La tristesse durera toujours

CcoPur délice aïonique, le concert des Belges Amenra au CCO de Villeurbanne a captivé par sa beauté et sa radicalité spirituelle. Un rituel capable d’absorber passé et futur, évoquant la douleur de la perte, de la mélancolie et de la mort.

Au cœur de Villeurbanne, il existe un lieu où le temps et l’espace, la simple succession du temps et la stabilité spatiale, semblent subir une courbure. Il s’agit d’un lieu qui accueille des événements qui plongent dans les méandres de la surface deleuzienne, s’enracinant librement dans la suspension tournée vers l’abîme. Ce lieu porte le nom de CCO, Centre culturel œcuménique Jean-Pierre-Lachaize, un lieu historique de associations et de rencontres multireligieuses et multiculturelles. Avant le déménagement définitif, prévu en 2023, dans les nouveaux grands locaux de la Rayonne, ce lieu pourra encore offrir de nombreux moments mémorables. Ce fut le cas lors de la soirée du 4 octobre où, sur la scène de la salle des concerts, un cristal noir pur de spiritualité radicale vit le jour. Ou, pour mieux dire, la nuit. Dans un silence empreint de calme et de mélancolie, les six membres du groupe belge Amenra ont pris place afin de se disposer en formation circulaire, fermée et parfaite, une disposition cosmique et protectrice. Le geste multiple de prendre place (qui, en soi, représente déjà une prise de position) est l’équivalent physique du tracé terrestre du templum, de cette portion de terre qui, grâce à l’opération de l’augure, devient un « espace autre », sanctum jusqu’à devenir sacer. Le cercle habilement conçu par Colin van Eeckhout et Mathieu Vandekerckhove se présente ainsi comme un lieu protégé qui permet à l’événement d’avoir lieu, qui établit les possibilités mêmes de son évocation, de son développement, de son accomplissement.

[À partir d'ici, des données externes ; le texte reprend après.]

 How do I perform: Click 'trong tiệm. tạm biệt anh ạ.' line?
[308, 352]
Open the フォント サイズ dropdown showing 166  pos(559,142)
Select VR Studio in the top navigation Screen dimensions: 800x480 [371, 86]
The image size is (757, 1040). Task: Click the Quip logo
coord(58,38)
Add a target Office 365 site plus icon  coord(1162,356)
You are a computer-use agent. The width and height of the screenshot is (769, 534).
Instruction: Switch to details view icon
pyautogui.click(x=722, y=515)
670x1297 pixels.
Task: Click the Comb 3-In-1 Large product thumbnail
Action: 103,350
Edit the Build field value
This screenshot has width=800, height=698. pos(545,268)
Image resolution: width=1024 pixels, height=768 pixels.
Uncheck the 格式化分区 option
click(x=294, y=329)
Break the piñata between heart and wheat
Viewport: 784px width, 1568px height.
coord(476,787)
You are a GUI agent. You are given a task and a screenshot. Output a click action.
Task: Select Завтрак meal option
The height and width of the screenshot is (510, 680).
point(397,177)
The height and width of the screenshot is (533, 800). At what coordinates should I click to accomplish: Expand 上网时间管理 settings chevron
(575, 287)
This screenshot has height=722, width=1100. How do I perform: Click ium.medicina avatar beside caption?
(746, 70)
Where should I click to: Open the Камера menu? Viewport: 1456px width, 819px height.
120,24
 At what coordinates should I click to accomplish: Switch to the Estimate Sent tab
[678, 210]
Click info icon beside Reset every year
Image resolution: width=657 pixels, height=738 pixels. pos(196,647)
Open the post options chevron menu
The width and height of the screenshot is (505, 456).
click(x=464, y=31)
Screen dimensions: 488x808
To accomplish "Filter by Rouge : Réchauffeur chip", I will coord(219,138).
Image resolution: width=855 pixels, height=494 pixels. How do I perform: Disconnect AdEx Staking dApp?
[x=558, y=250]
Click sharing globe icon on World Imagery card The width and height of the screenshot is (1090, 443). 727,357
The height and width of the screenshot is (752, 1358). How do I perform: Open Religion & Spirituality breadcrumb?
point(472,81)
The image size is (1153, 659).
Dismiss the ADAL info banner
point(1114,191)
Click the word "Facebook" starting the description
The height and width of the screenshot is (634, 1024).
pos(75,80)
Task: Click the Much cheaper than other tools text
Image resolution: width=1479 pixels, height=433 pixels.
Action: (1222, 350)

Au fil des années, le groupe de Courtrai nous a habitués à des décharges tonales violentes, à des sons méticuleusement élaborés et à d’autoritaires déserts sonores assujettissants. Mais depuis quelques mois, Amenra (combinaison de l’invocation hébraïque et du dieu égyptien qui bien se prête à la vocation œcuménique du lieu qui les accueille ce soir) a opté pour un refroidissement acoustique et un abaissement du volume qui non seulement n’enlève rien au charme de leur musique mais, dans ce mouvement presque sous-marin, leur permet de faire remonter à la surface des éléments enfouis par le mur du son, comme si dans ce mouvement qui met en lumière des ruines et des trésors géologiquement protégés, il y avait une radicalité esthétique encore plus grande.

La tension raffinée si habilement conçue pourrait être vouée à une stase éternelle, mais le groupe décide de soulever les bords de cette mélancolie déserte pour évoquer les mots et les sons délicats et aigus de Plus près de toi, une pièce excessivement douloureuse qui, dès l’aube de ce rituel-concert, assume comme horizon membranaire la privation de tout espoir. L’insistance minimaliste et désillusionnée sur le mot « désespérance » devient un geste de condamnation et d’accueil, berceau fascinant de la souffrance infinie. Cette teneur est également maintenue dans Diaken, où une colère mal dissimulée paraît s‘évader des fuites mélancoliques célébrées par le douloureux violon qui semble imprégné de culture romantique et faire écho au tout premier Godspeed You Black Emperor !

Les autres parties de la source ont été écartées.